Cette question de coût est aussi un enjeu dans les défis de la transition énergétique, si on veut en faire un levier pour l’économie locale. Pour François Werner, délégué à l’attractivité et à la compétitivité du territoire du Grand Nancy, il est nécessaire de faire évoluer certaines pratiques d’achat : « Un préalable est de chiffrer l’empreinte carbone des produits importés. En passant d’un critère prix qui incite à acheter le moins cher à un critère coût global, il serait ainsi possible de donner la préférence aux productions les plus proches. »

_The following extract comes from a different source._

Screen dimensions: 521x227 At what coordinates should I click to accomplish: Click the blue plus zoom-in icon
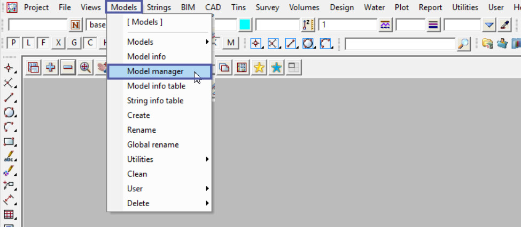pos(51,68)
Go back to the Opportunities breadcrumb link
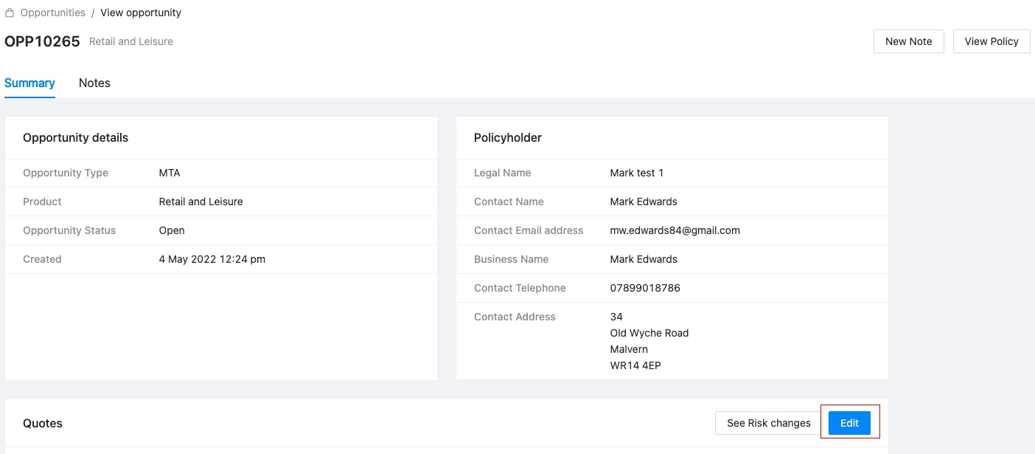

Au pôle de compétitivité Fibres, regroupant 250 acteurs (entreprises et centres de recherche) pour concevoir des éco-matériaux à destination du bâtiment et des transports, on incite les entreprises à utiliser davantage de matériaux bio-sourcés d’origine locale, qu’elles peuvent valoriser sur des marchés à plus haute valeur ajoutée. Exemple avec la création d’une filière chanvre en Lorraine : « C’est une plante intéressante qui capte le CO2, consomme peu d’eau et très peu de pesticides ou d’engrais, explique Agnès Szabo, déléguée générale par intérim du pôle. Ses fibres peuvent être utilisées dans des matériaux composites par les industriels du transport. Pour les agriculteurs, cette utilisation est beaucoup plus intéressante. »

Quelques participants mettent cependant en garde contre l’effet d’illusion du potentiel de la transition énergétique, notamment en terme de création d’emplois. L’objectif de rénovation de 500 000 logements par an va, par exemple, soutenir l’activité locale dans le bâtiment. Mais plus globalement, on assistera à une transformation des métiers traditionnels qui devront se mettre au vert plutôt qu’à une vague de nouveaux emplois.